Our national motto — “In God We Trust” — was not birthed along with our nation in 1776. In fact, founders such as Franklin, Jefferson and Madison probably wouldn’t have looked kindly on such a motto. They were skeptical about traditional religion, and they were particularly wary of connections between church and state.
No, we waited until July 30, 1956, when the House and Senate unanimously adopted “In God We Trust” as the motto of the United States. The phrase had been placed on currency since the Civil War, but Congress applied its official sanction during the Cold War, largely as an assertion of our righteousness in comparison to the godlessness of the Soviet Union.
But maybe it’s time to rethink “In God We Trust.” Despite the unanimous action by Congress in 1956, the phrase has never been free of controversy. In 1907, President Theodore Roosevelt objected to its use on American coinage, calling it “dangerously close to sacrilege.”
Others have objected that the phrase is a violation of the Constitution’s establishment clause. Generally, however, courts have not looked favorably on establishment arguments. In 1984, the Supreme Court ruled that acts of “ceremonial deism,” such as the use of our national motto, do not violate the establishment clause “chiefly because they have lost through rote repetition any significant religious content.”
In other words, “In God We Trust” is constitutional precisely because the religious content has been drained out of it, which doesn’t sound like it does either church or state much good.
We like to think of ourselves as a Christian nation, but “In God We Trust” suggests of the sort of prideful assertion of religious sanctimony that Jesus wasn’t particularly fond of. He said: “(D)o not be like the hypocrites. For they love to pray standing in the synagogues and on the corners of the streets, that they may be seen of men.”
Jesus preferred a more personal expression of faith. Trusting God takes place in the heart, and it’s presumptuous to make such an assertion of trust on behalf of an entire nation.
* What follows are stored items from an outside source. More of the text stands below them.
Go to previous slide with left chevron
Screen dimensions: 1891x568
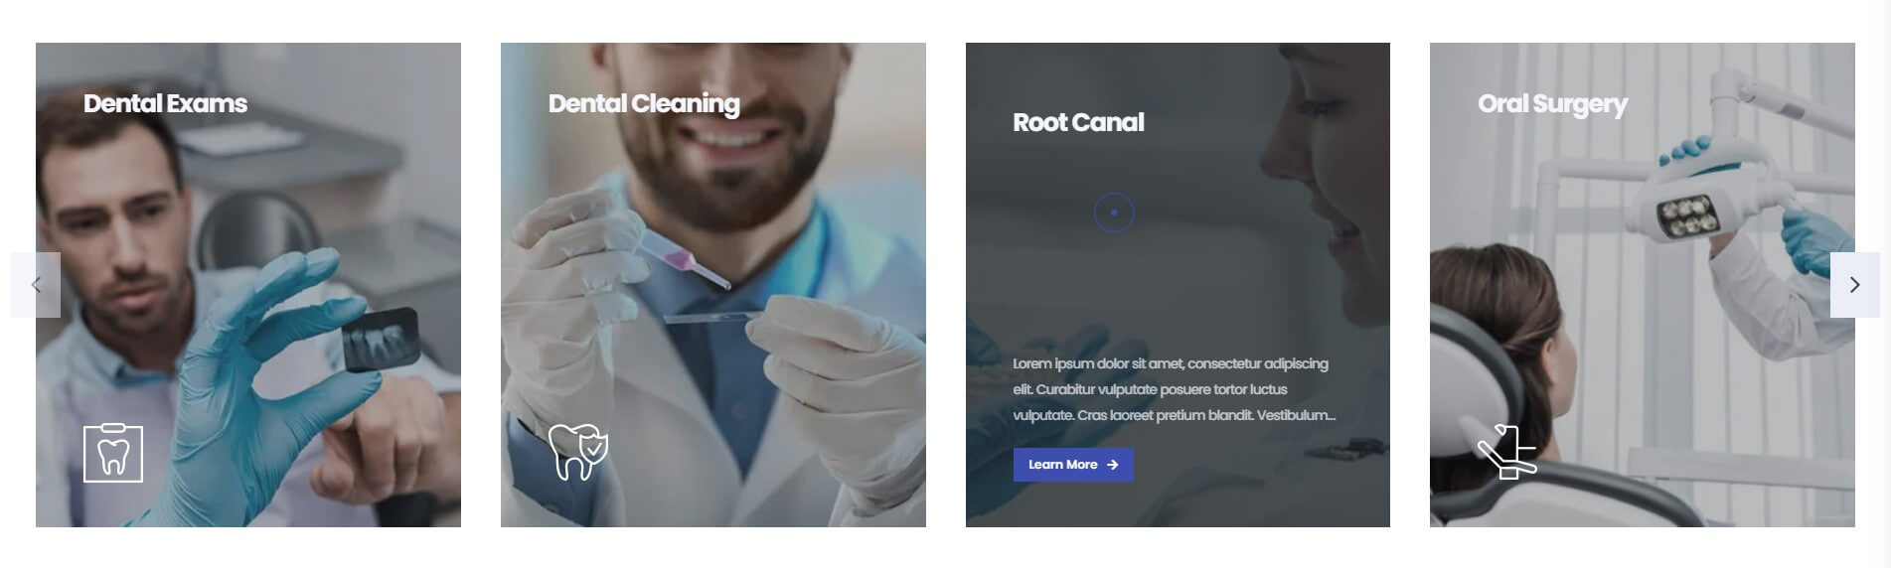point(36,285)
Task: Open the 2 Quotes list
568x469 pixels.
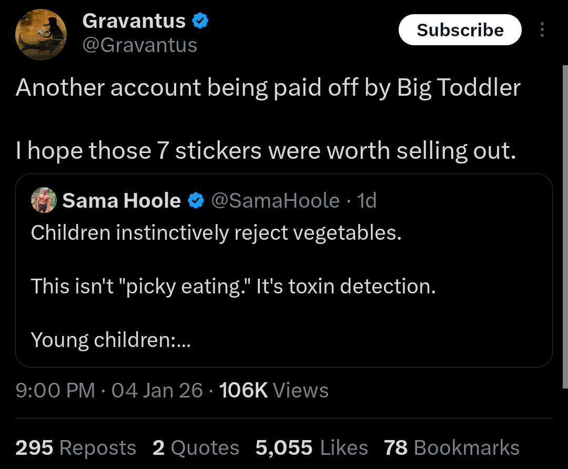Action: 196,447
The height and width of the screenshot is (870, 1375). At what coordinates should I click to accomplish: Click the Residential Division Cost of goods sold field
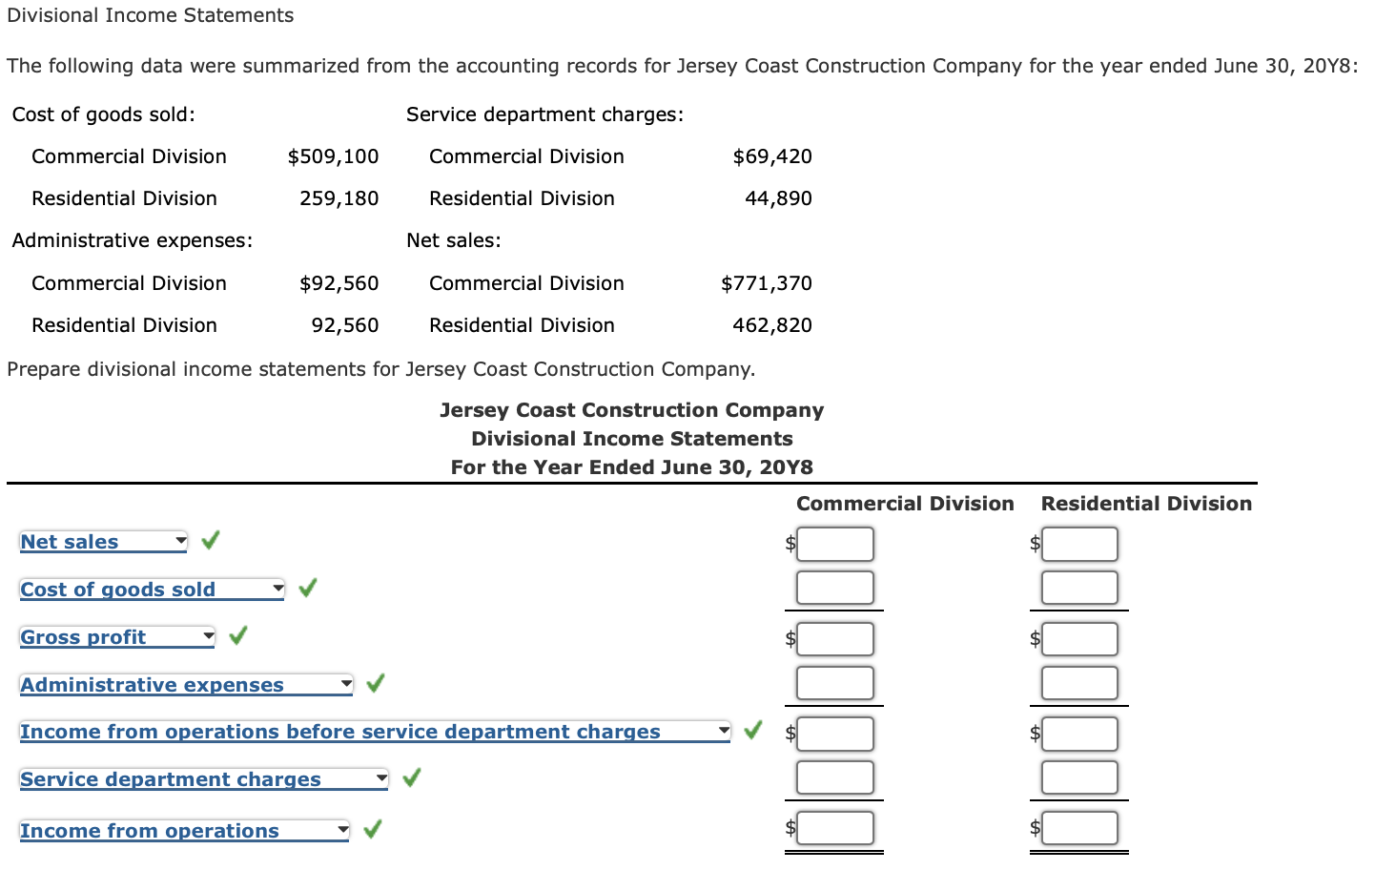tap(1078, 588)
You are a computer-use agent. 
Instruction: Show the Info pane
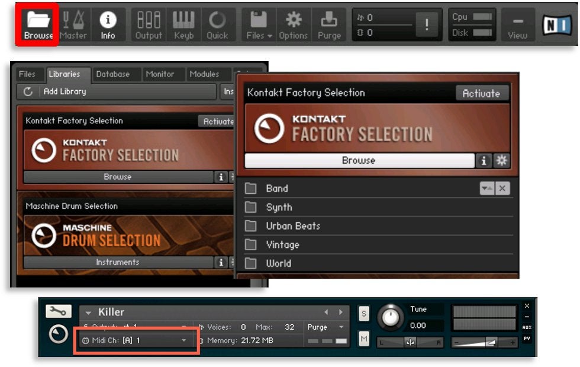point(108,25)
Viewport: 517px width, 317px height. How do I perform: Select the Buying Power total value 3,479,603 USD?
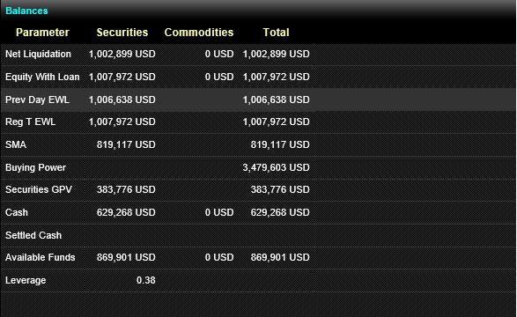pos(276,167)
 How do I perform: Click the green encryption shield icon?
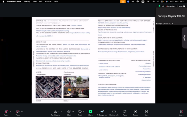[x=160, y=6]
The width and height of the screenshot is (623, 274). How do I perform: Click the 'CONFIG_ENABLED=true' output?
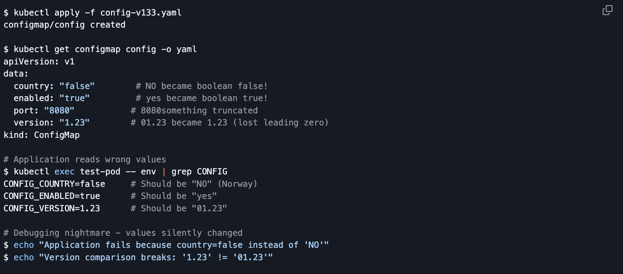pyautogui.click(x=52, y=196)

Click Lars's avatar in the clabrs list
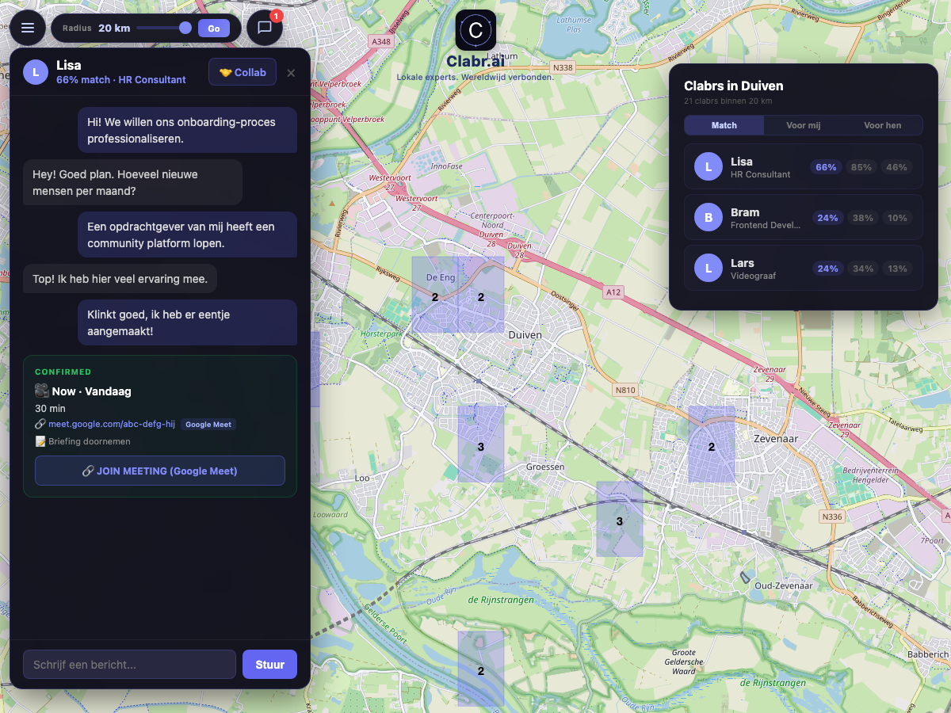(708, 269)
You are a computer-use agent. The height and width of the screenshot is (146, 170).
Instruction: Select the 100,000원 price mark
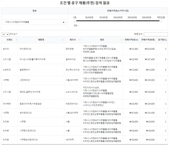tap(118, 18)
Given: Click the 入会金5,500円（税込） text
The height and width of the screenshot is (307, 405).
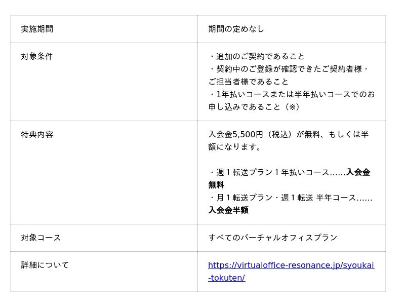Looking at the screenshot, I should tap(251, 135).
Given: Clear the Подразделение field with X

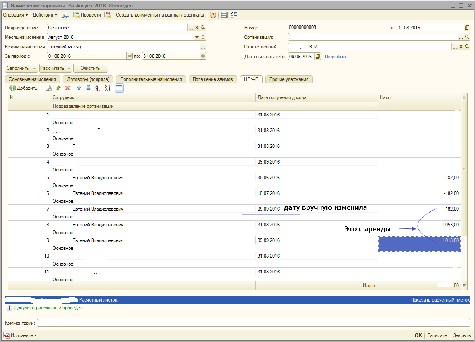Looking at the screenshot, I should click(x=197, y=28).
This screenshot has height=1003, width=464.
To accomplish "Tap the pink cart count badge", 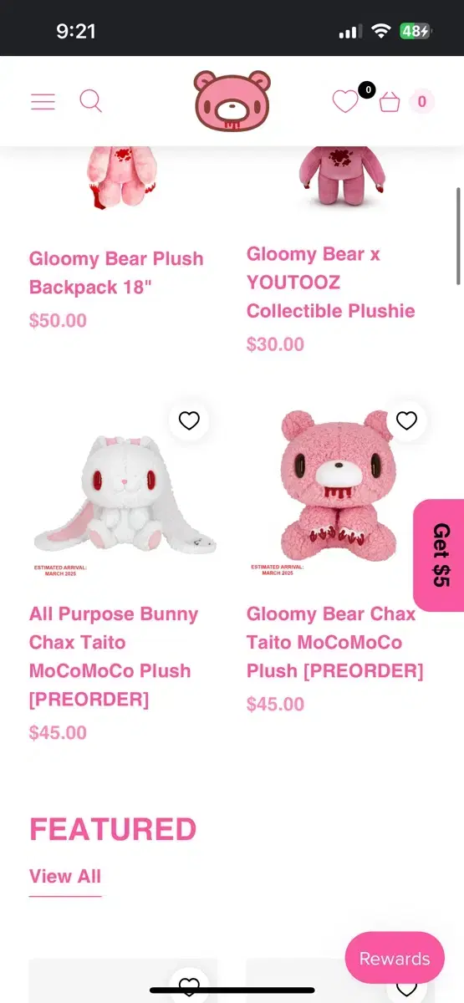I will [422, 102].
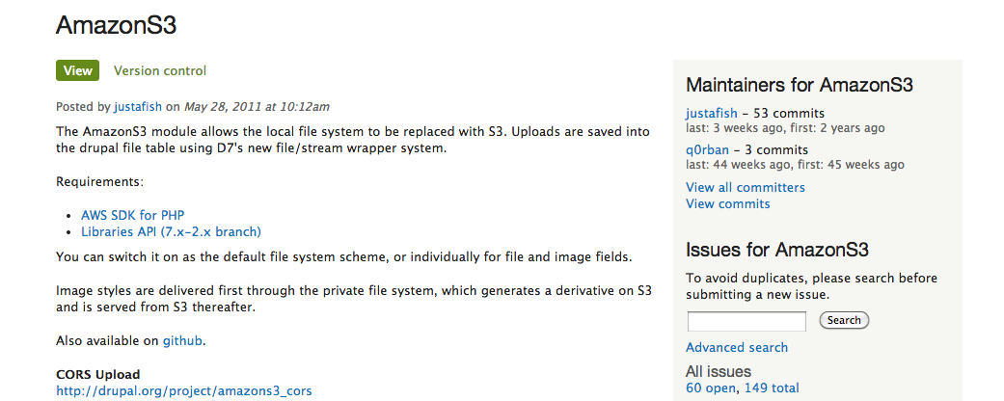Open Advanced search link
Viewport: 1004px width, 401px height.
737,347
Besides, how well have we lived up to our national motto, anyway? Jesus preached much more compassion for the poor and downtrodden than we seem to be willing to commit these days. Do we really love our enemies?
And have our leaders and presidents actually demonstrated much trust in God? Nixon? Clinton? Trump? The only plausible candidate for genuine godliness is probably Jimmy Carter, a president widely reviled by the right and not that popular on the left, either.
But the fact that we don’t live up to our motto has not stopped us from asserting it. Last week the Texas legislature passed a law that requires every elementary school, secondary school and institution of higher education in Texas to display a poster or framed copy of our national motto in every campus building. The legislators declined to put limits on the size of such displays, and they rejected an amendment that would have permitted parents some control over what is displayed in their children’s classrooms.
Which raises the question of which God our motto professes to trust. It’s the Christian God, of course. Jews might see him as Jehovah, but it’s a real stretch to imagine that our motto refers to Allah or any others in the potential pantheon. Thus in Texas and at least 11 other states, Muslims, Buddhists, Hindus, Sikhs and people of no religion — Americans all — will pass posted assertions of unlimited size of the dubious notion that “We” trust a “God” that they don’t necessarily worship.
What’s the purpose of a national motto? If it’s to bring us together rather than exclude some of us, couldn’t we find a motto that’s more inclusive? Before “In God We Trust,” our unofficial motto was E Pluribus Unum (“Out of Many, One”). That’s not bad.
Or how about “We the People”? Or “With Liberty and Justice for All”? Or “A New Nation, Conceived in Liberty”?
Surely we can find a motto that articulates our best hopes rather than one that merely boasts about our supposed piety.